The examples of a power semiconductor device described in the following may use various types of semiconductor dies or circuits incorporated in the semiconductor dies, among them AC/DC or DC/DC converter circuits, power MOS transistors, power Schottky diodes, JFETs (Junction Gate Field Effect Transistors), power bipolar transistors, logic integrated circuits, analogue integrated circuits, power integrated circuits, dies with integrated passives, etc.

The power semiconductor devices described below may include one or more power semiconductor dies. Furthermore, one or more logic integrated circuits may be included in the power semiconductor devices. The logic integrated circuits may be configured to control the integrated circuits of other semiconductor dies, for example the integrated circuits of the power semiconductor dies.

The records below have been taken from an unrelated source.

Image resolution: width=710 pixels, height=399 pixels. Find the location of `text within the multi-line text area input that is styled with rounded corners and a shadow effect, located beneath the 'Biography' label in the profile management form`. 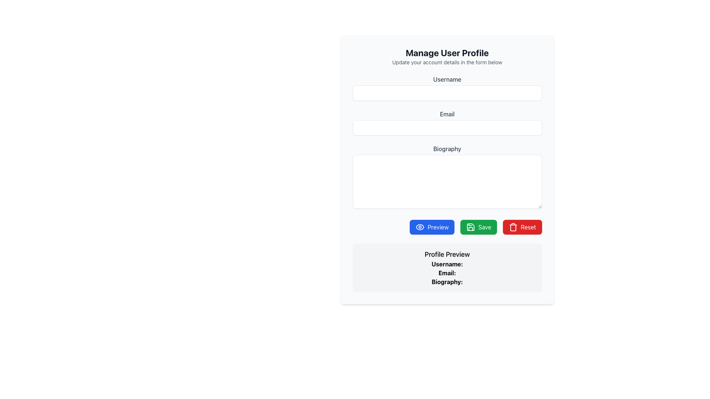

text within the multi-line text area input that is styled with rounded corners and a shadow effect, located beneath the 'Biography' label in the profile management form is located at coordinates (447, 182).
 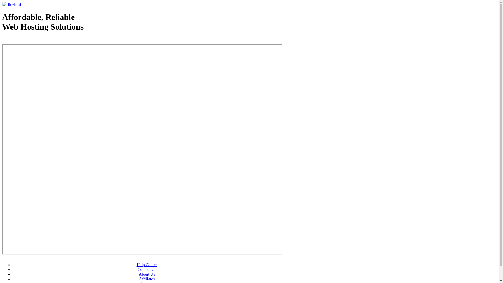 I want to click on 'Help Center', so click(x=147, y=265).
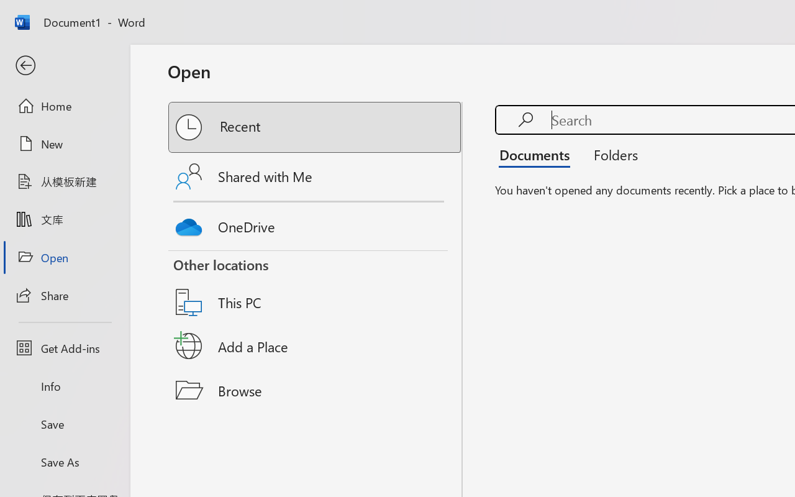  I want to click on 'Add a Place', so click(316, 346).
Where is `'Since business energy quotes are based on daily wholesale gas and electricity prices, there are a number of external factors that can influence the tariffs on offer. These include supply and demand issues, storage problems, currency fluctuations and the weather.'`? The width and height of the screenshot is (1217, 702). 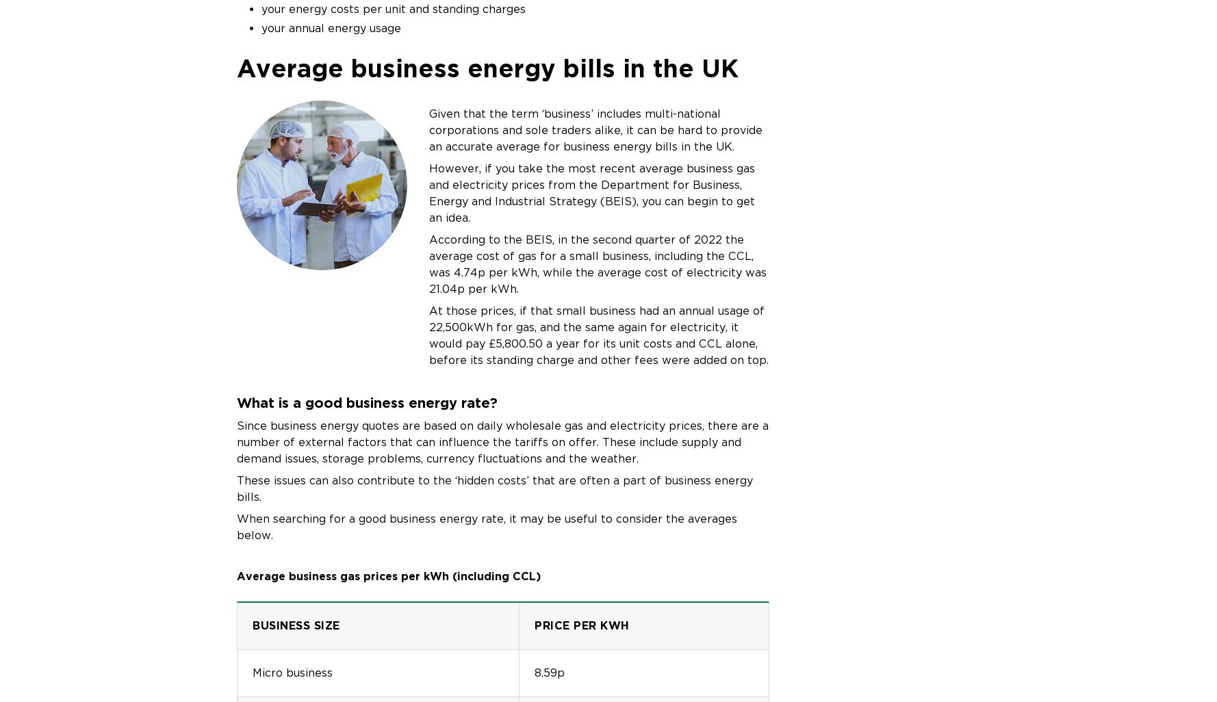 'Since business energy quotes are based on daily wholesale gas and electricity prices, there are a number of external factors that can influence the tariffs on offer. These include supply and demand issues, storage problems, currency fluctuations and the weather.' is located at coordinates (502, 441).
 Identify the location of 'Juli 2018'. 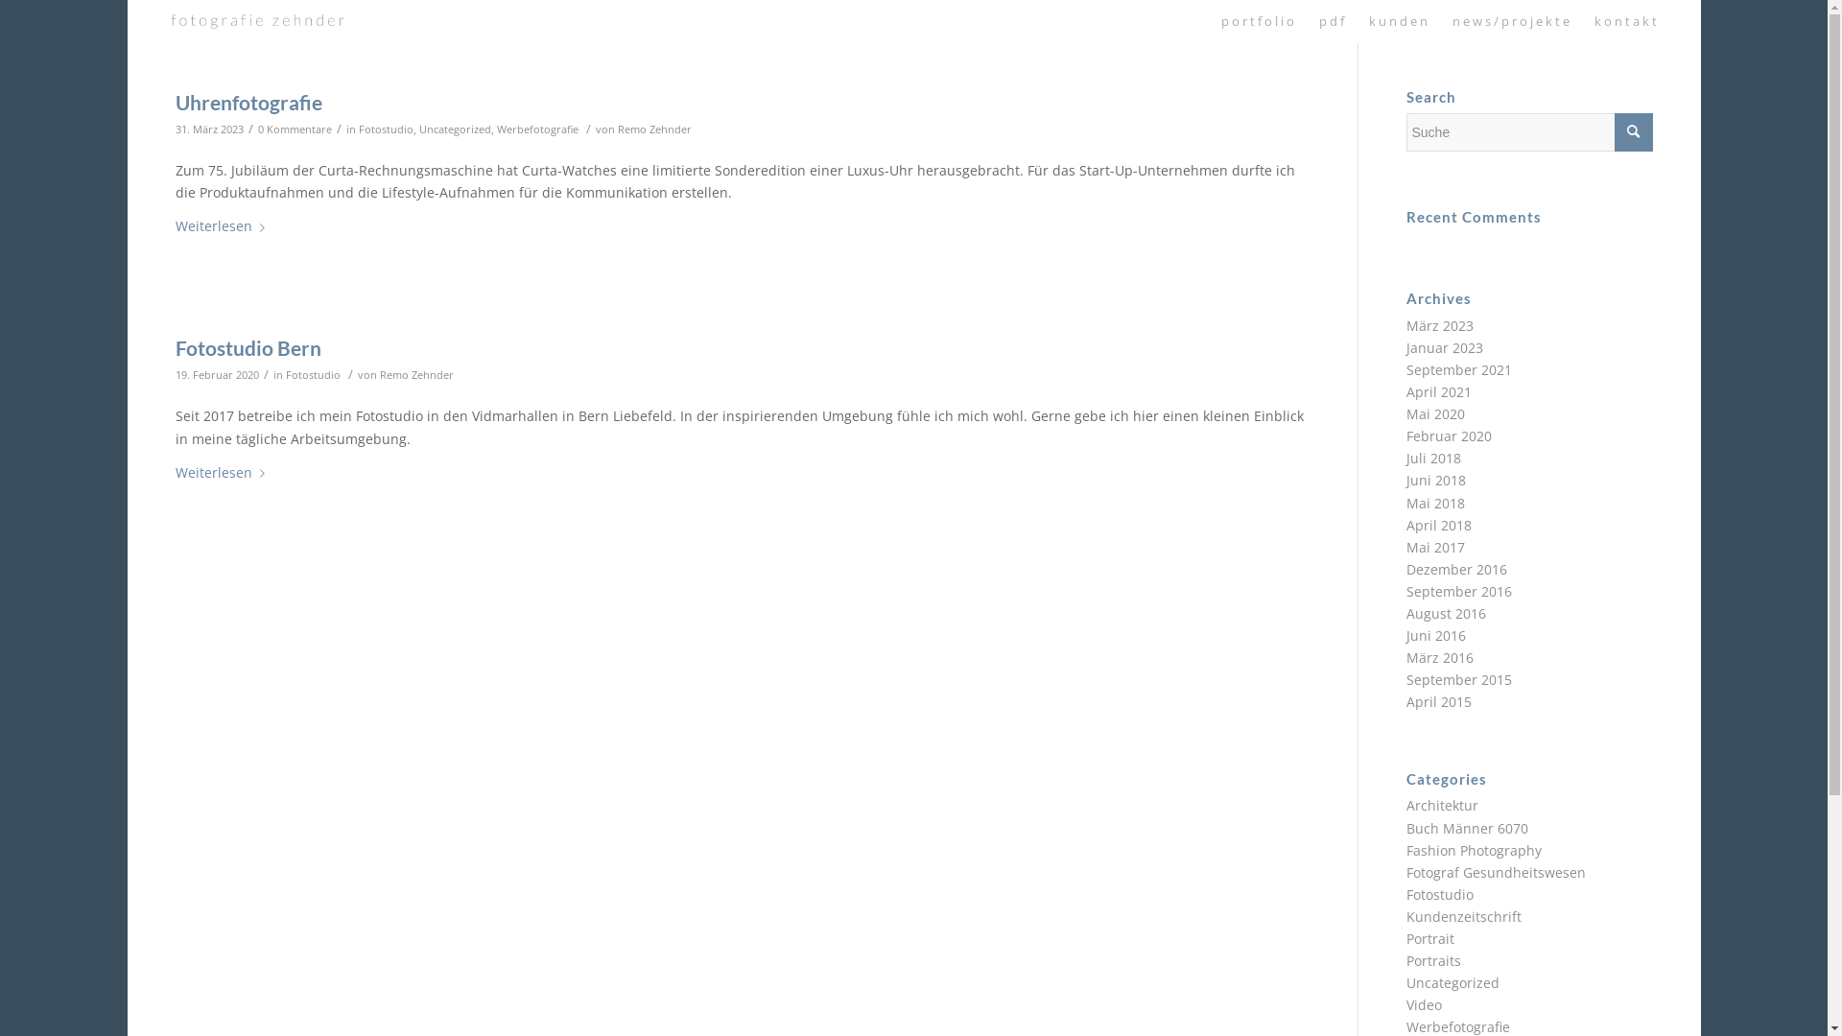
(1433, 458).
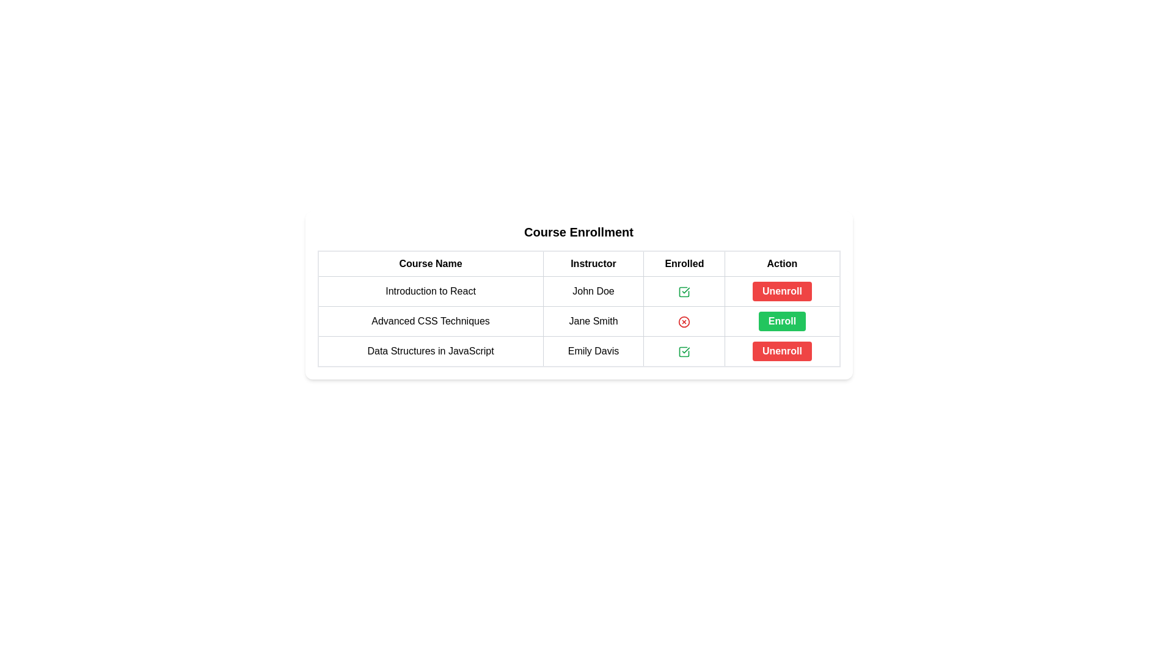 Image resolution: width=1173 pixels, height=660 pixels. What do you see at coordinates (593, 291) in the screenshot?
I see `the text label 'John Doe' located under the 'Instructor' column in the enrollment interface, which is styled with a border and padding and is centrally aligned` at bounding box center [593, 291].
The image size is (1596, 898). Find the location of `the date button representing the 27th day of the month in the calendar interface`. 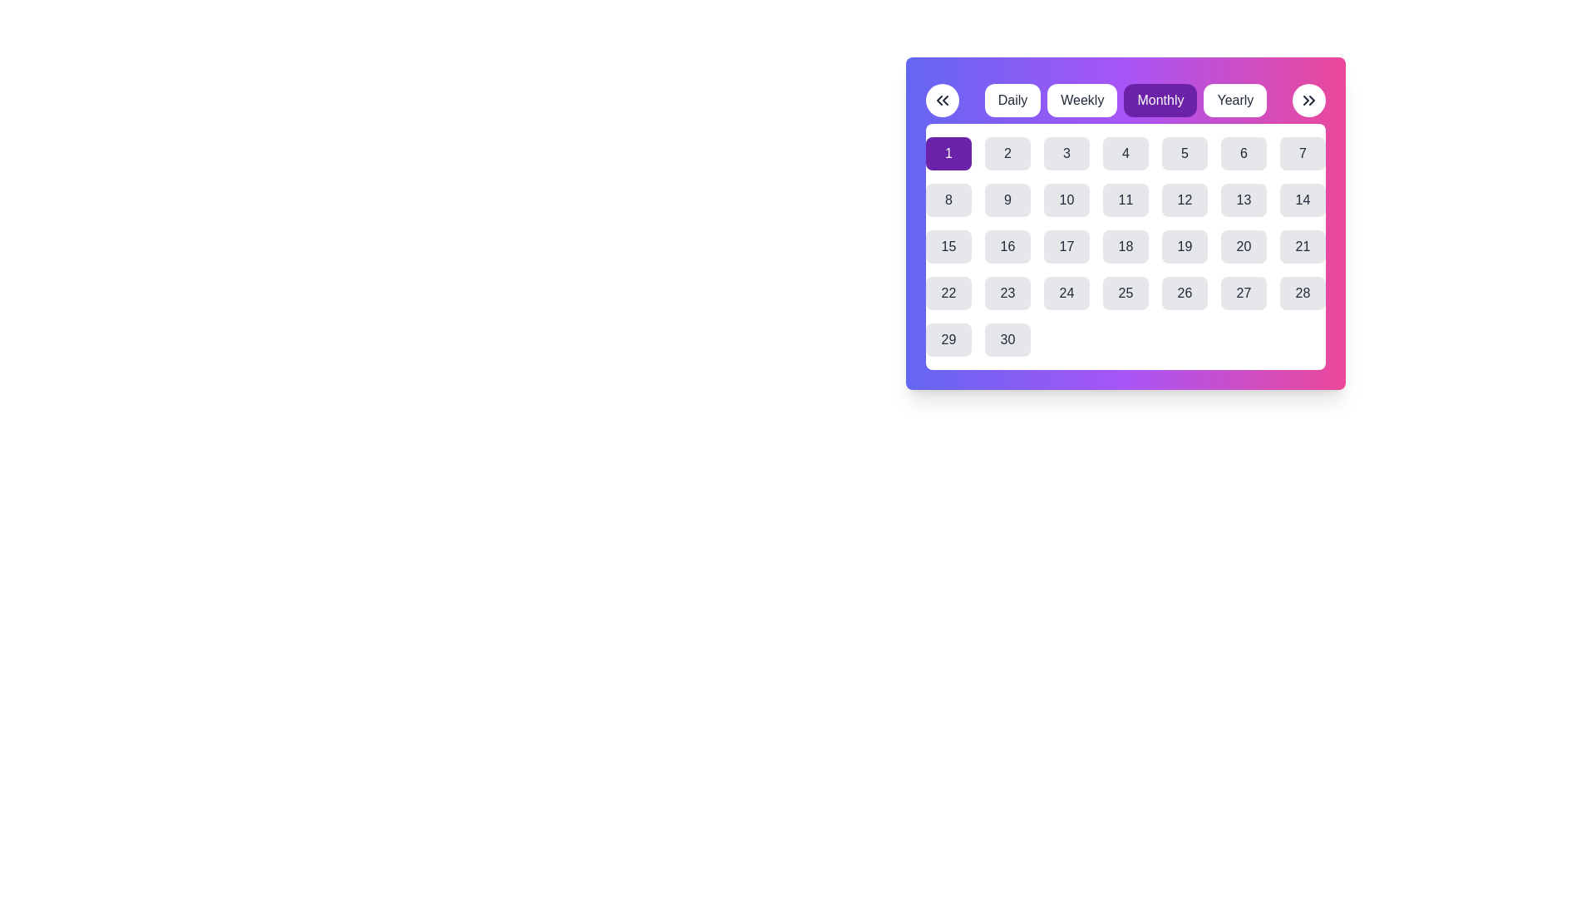

the date button representing the 27th day of the month in the calendar interface is located at coordinates (1244, 293).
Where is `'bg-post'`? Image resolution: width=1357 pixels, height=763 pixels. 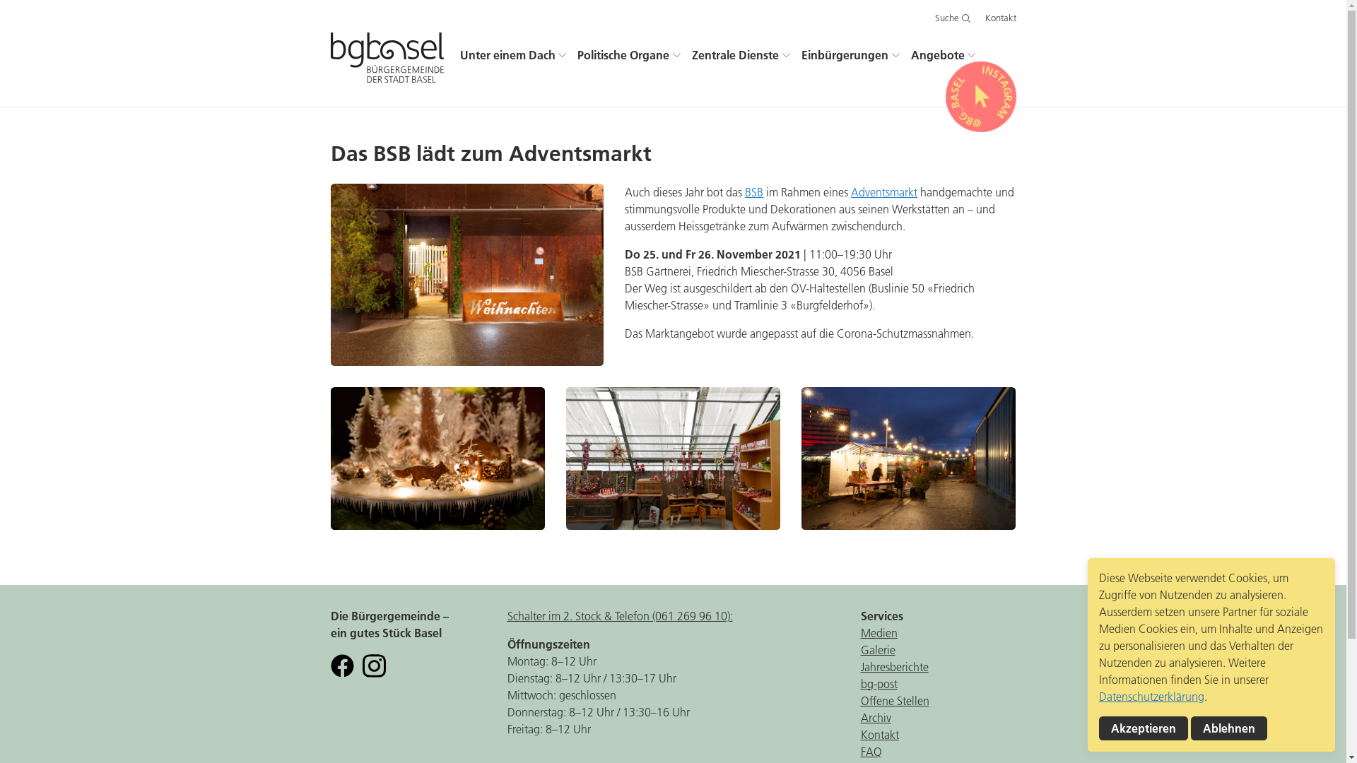
'bg-post' is located at coordinates (878, 683).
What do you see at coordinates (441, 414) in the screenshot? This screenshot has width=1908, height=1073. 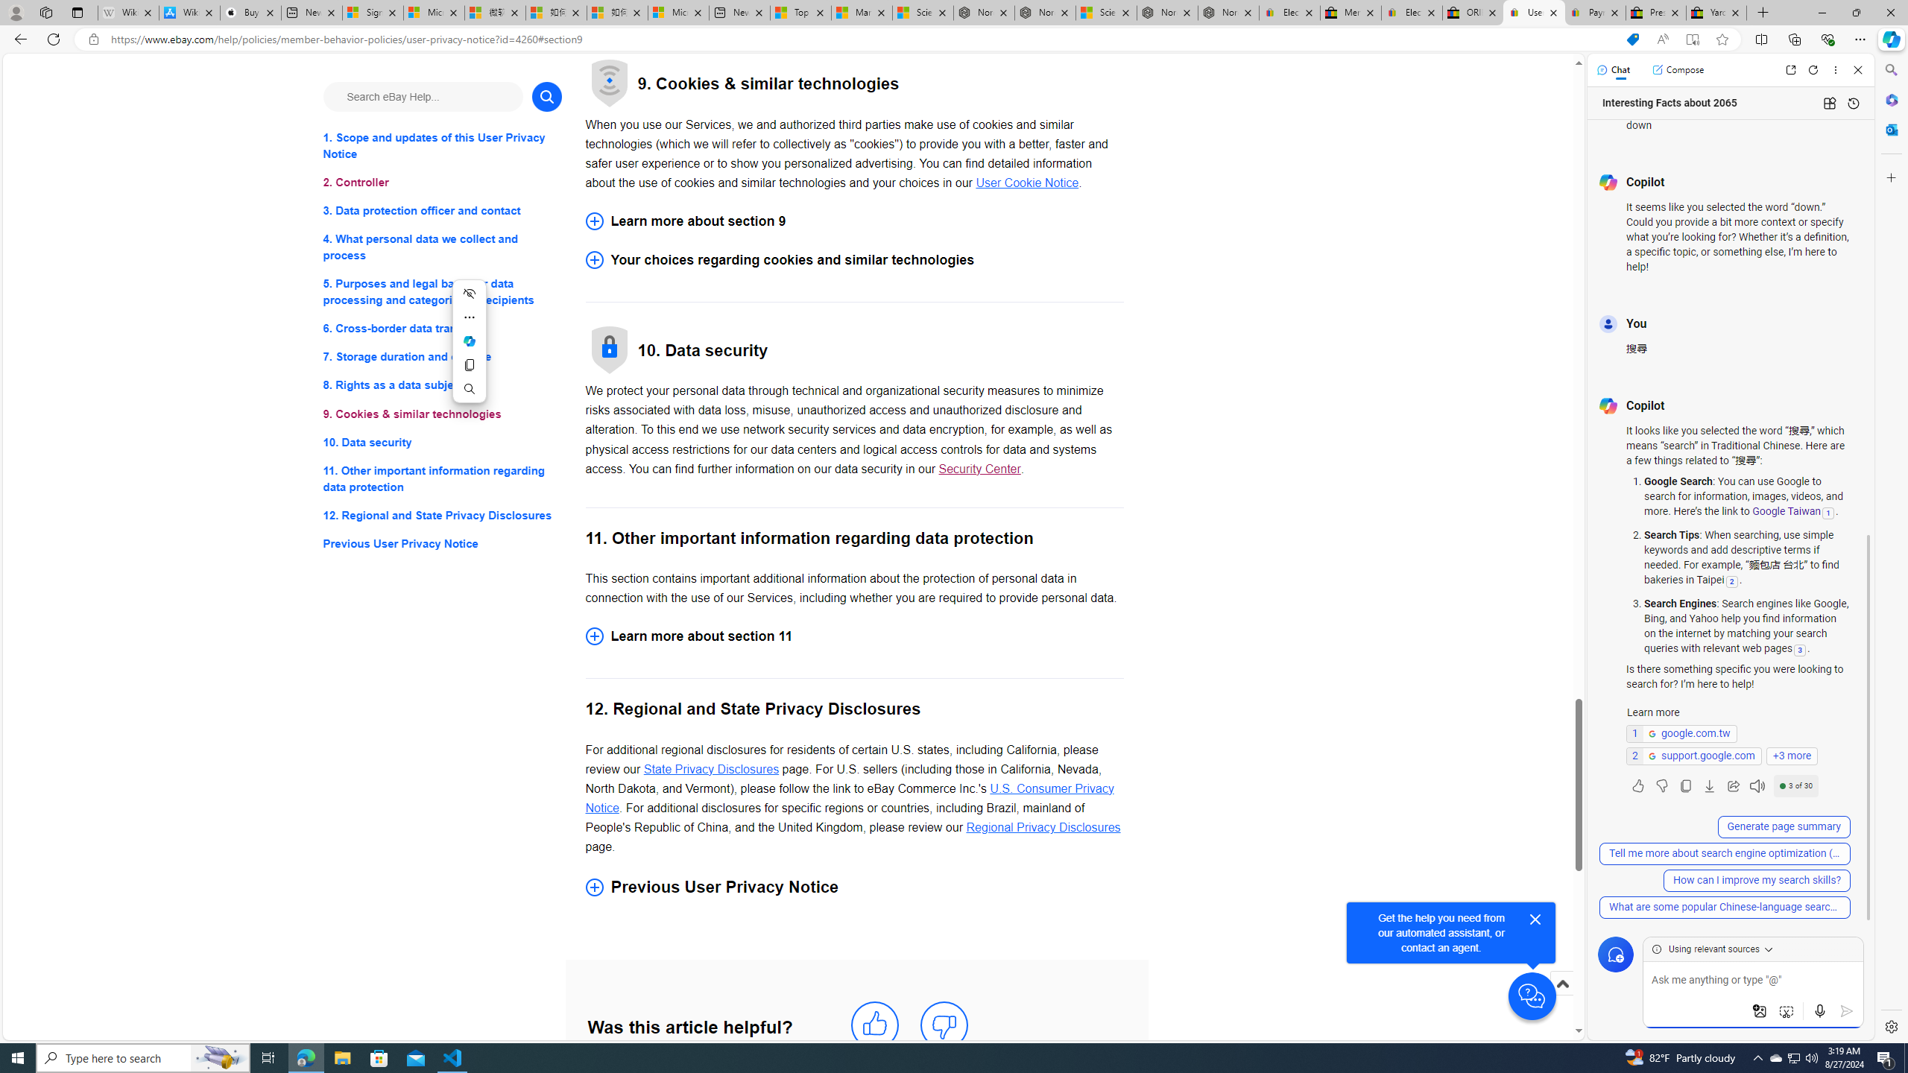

The notation XY may refer to an alloy of X including at least Y as a further component. In particular, it may refer to an alloy of X including Y as a sole residual component (i.e., a closed composition). That is, in the second case, the notation XY may mean that the alloy XY has a composition consisting of X (of the percentage in weight of X) and Y (of the percentage in weight of Y), the balance being only inevitable elements. The notation XYZ . . . may have an analogous meaning, i.e., an “open composition” or a “closed composition” with X, Y, Z, . . . forming the sole constituents of the alloy (except inevitable elements). The same may apply to solder compositions.

FIG. 1 shows a SiC power semiconductor device 100 comprising a power semiconductor die 110, a die carrier 120 and a first intermetallic compound 130 arranged between the power semiconductor die 110 and the die carrier 120.

The power semiconductor die 110 comprises SiC as its semiconductor material. The power semiconductor die 110 may be configured to operate with a high voltage and/or a high electrical current. The power semiconductor die 110 may be configured to be operable at high temperatures, for example a temperature of 175° C. or more, or a temperature of 200° C. or more.

The power semiconductor die 110 may comprise a vertical transistor structure, wherein a first power electrode of the vertical transistor structure is arranged on a first main face facing the die carrier 110 and a second power electrode is arranged on an opposite second main face. The first power electrode may be electrically coupled to the die carrier 110 via the first intermetallic compound 130.

The power semiconductor die 110 may be thin. For example, the power semiconductor die 110 may have a thickness of 150 μm or less, 100 μm or less, or 50 μm or less. During fabrication of the power semiconductor device 100 the power semiconductor die 110 may be coupled to a frame for mechanical support.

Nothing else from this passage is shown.